Afastando Nuvens Sombrias
Afastando Nuvens Sombrias
Sento no restaurante ainda vazio; são 11:30, final de manhã. Descanso os cotovelos na mesa e junto as mãos. Estou “andando” para posturas e regras sociais, e sinto uma leve impaciência. Um olhar rápido para o buffet de saladas, parcialmente montado, já me informa que irão demorar para realizar o meu pedido. Ultimamente, tenho me sentido sorumbático, diria, perigosamente reflexivo e pouco afeito a amabilidades. Tive uma perda recente e, embora a pessoa em questão tenha vivido uma vida plena — faleceu aos 89 anos —, ainda que eu entenda a morte como uma entrada em outra dimensão, fato é que filosofia nenhuma te prepara para ver um ente querido sobre uma mesa. Mas esse tema da morte é secundário, já que nada é permanente; ele só entrou para traduzir meu estado de espírito momentâneo.
Decido lançar luz sobre a situação, mudar o padrão de pensamentos, ajustar a postura, respirar corretamente e praticar a concentração, pois meus recursos ainda não contemplam a oração. Esta, afinal, exige ser guiada pela emoção, devoção, sentimento, confiança e fé. Meu processo de desenvolvimento espiritual nesta vida segue pelo caminho da razão e da lógica, um caminho muito árido e solitário. Penso, relacionando a questão ao momento presente, o quanto mais fácil seria se fosse um caminho pela fé: acreditar sem questionar, sentir-se parte de tudo que é e sempre será, e obter a certeza de que todos os eventos que nos atingem estão em sincronia, com o objetivo único de nos fazer crescer. Há que se equilibrar as coisas, adotando um aprendizado que satisfaça mente e coração, pois somente a lógica e a razão nos afastam do necessário amor que nos impulsiona para a devoção. Continuo o processo, decidindo que o ponto de concentração será o ambiente em que estou.
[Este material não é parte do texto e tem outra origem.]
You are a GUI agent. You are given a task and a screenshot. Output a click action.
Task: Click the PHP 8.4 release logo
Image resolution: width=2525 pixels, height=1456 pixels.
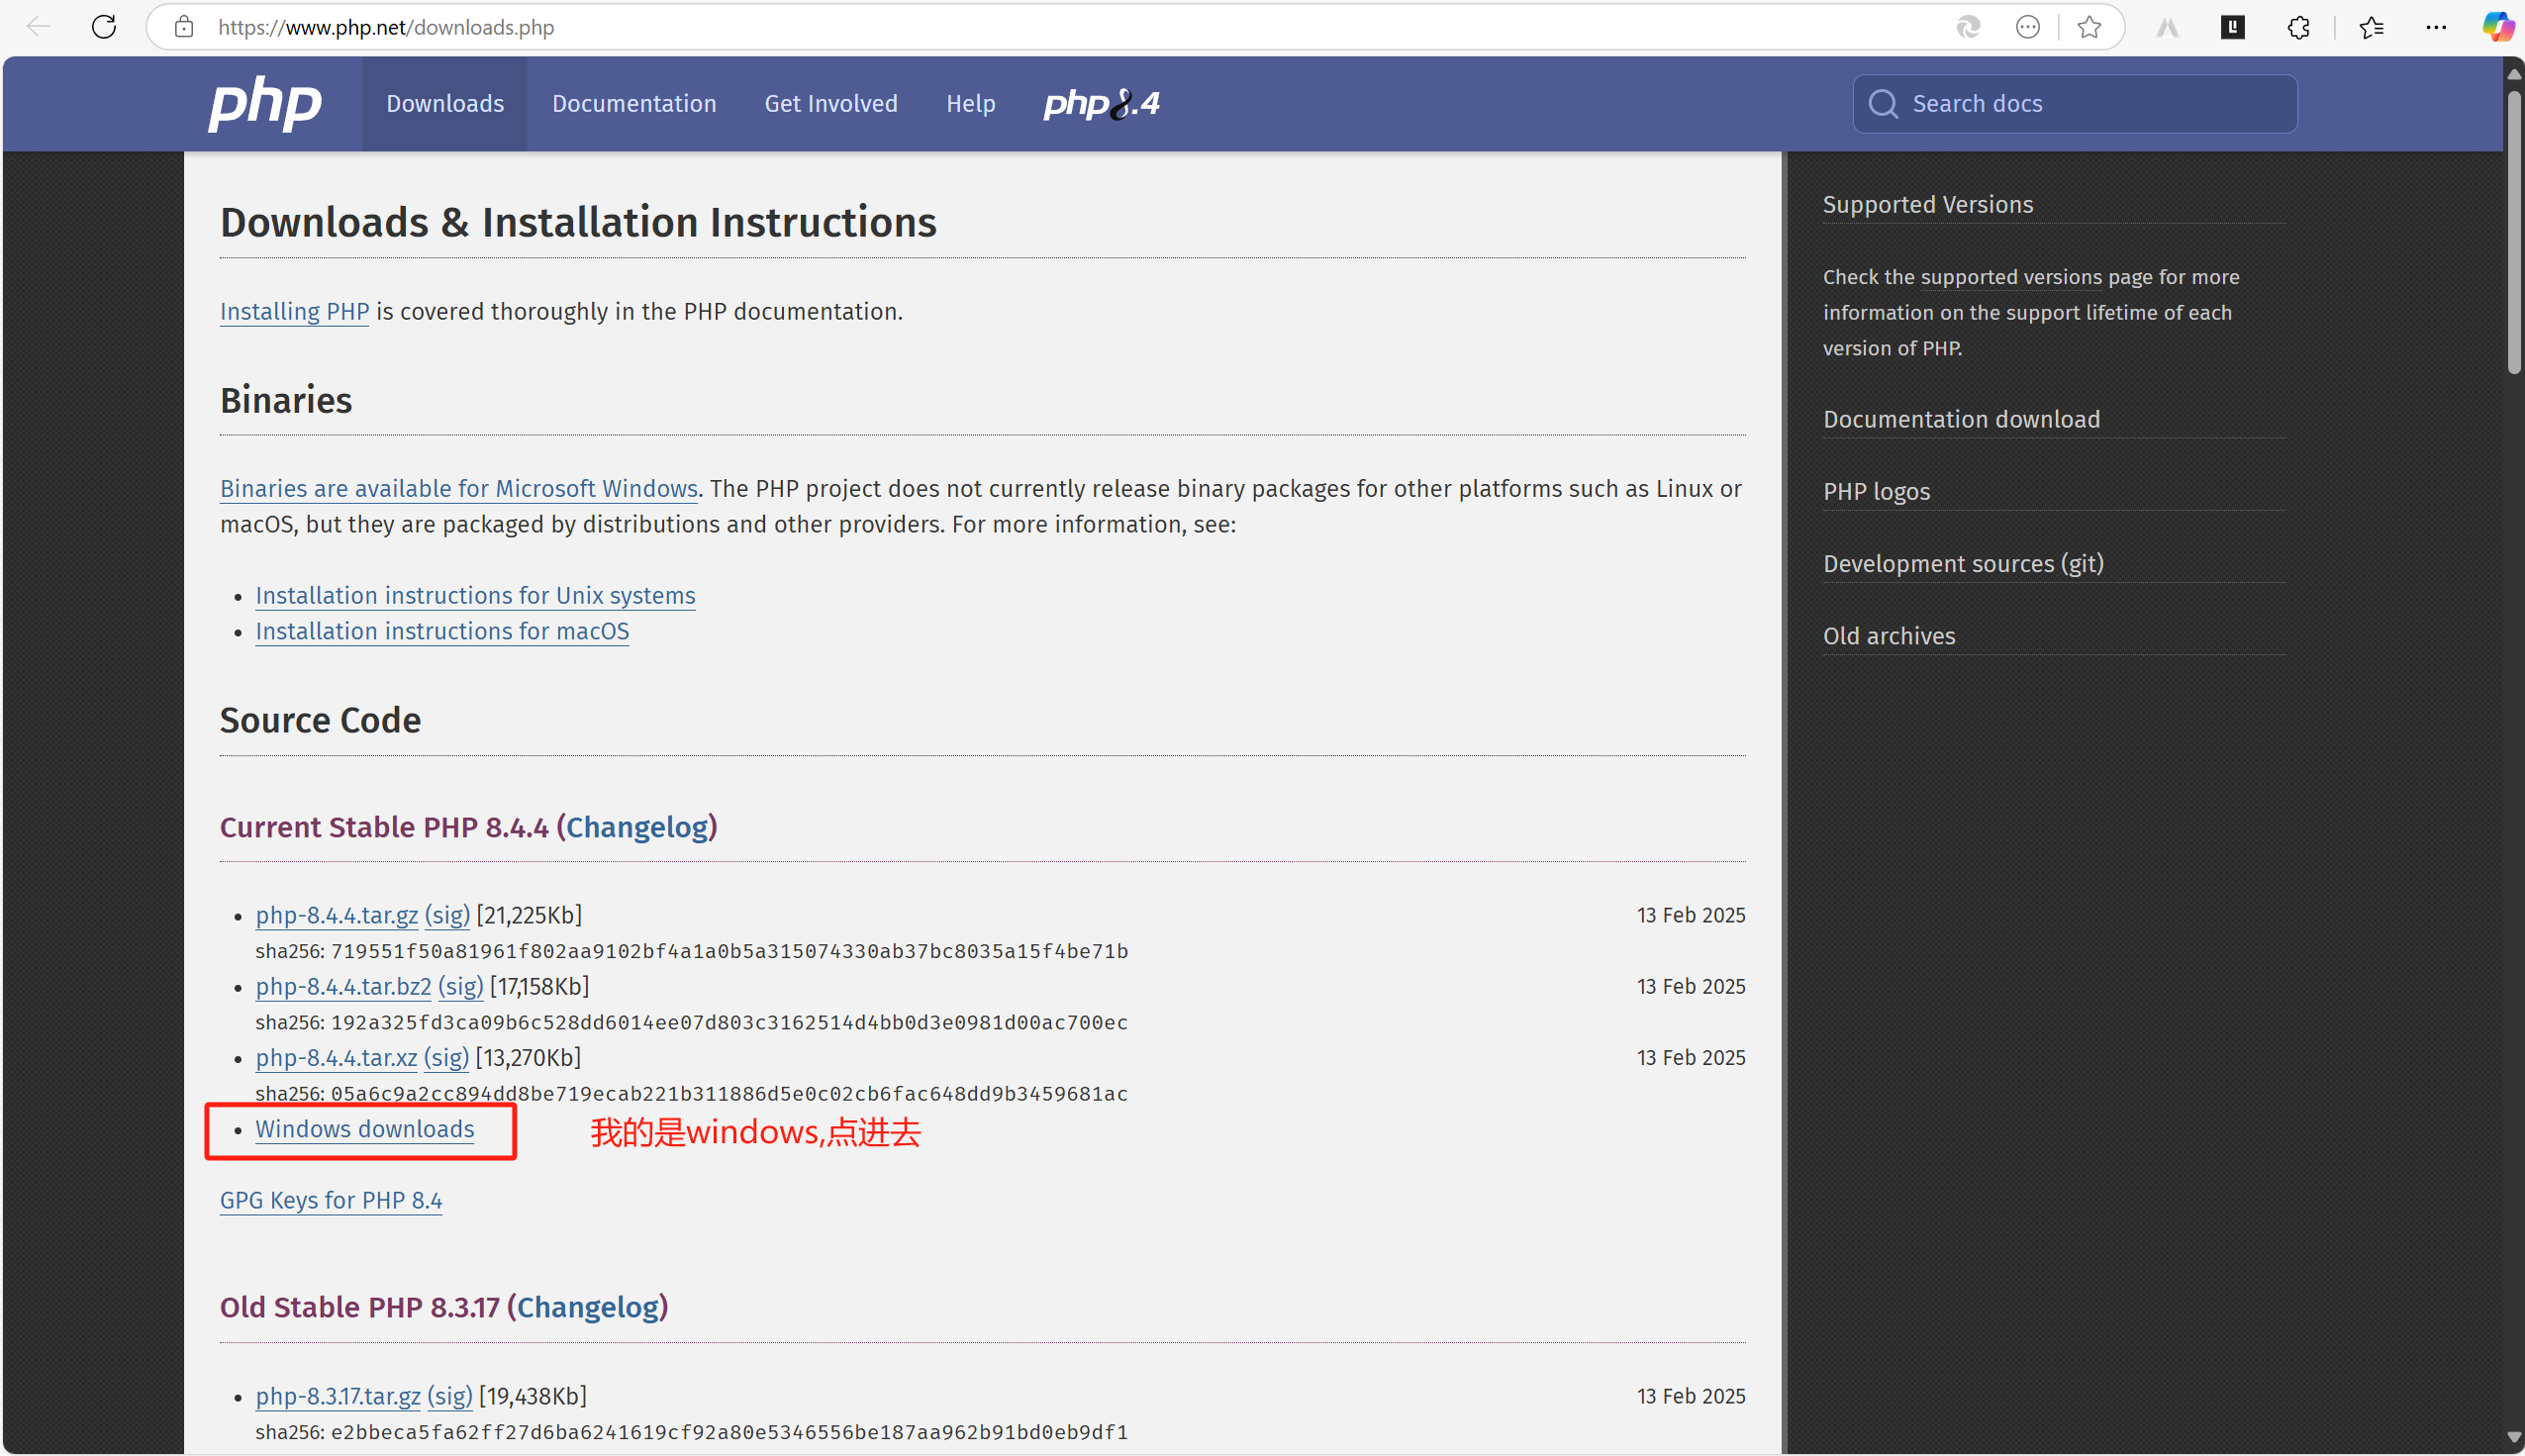[x=1101, y=103]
Olho para a rua e me surpreendo com um dia lindo — temperatura amena, ensolarado, radiante, típico de primavera com suas cores, viço, cheiros e promessas. Meus sentidos, agora, estão plenos. Levo este conjunto de coisas para minha visão mental e avanço no processo de concentração. Meus olhos vagueiam entre o asfalto, os veículos em movimento, os jardins, as flores, os pássaros e as árvores. E, como não basta apenas visualizar o ambiente, mas aceitar as egrégoras, emoções e pensamentos reais, passo a amar todas as coisas, todo o conjunto: as flores, árvores, o céu, a terra, as pessoas — um amor universal e fraterno que, em contrapartida, me arrebata e me preenche. Evidencio que, mesmo por alguns momentos, me conectei com a Mente Cósmica ou com meu Eu Superior, como se estivesse em um processo de contemplação.
Minha mente retorna ao restaurante, ainda vazio. Agora, minha disposição de espírito e energia vital estão revigoradas, e usufruo da plenitude, vibrando de forma semelhante. Houve um insight. No entanto, o que entendo como insights, outros podem ver como a mão de Deus ou contato com a alma, algo que só ocorre quando nossa mente não oferece obstáculos, ou seja, não está permanentemente inundada pelas informações do mundo e por preocupações com o ontem ou o amanhã. O amor ilumina e traz aceitação a todas as coisas. O que ocorreu, que classifico como uma breve lufada de amor divino afastando as nuvens sombrias que se avizinhavam, deve ser apenas uma amostra, um fragmento, uma face limitada do que é viver pleno de amor. Estar em conexão permanente com a Mente Cósmica é se fundir a ela e ser esse amor com tudo e com todos.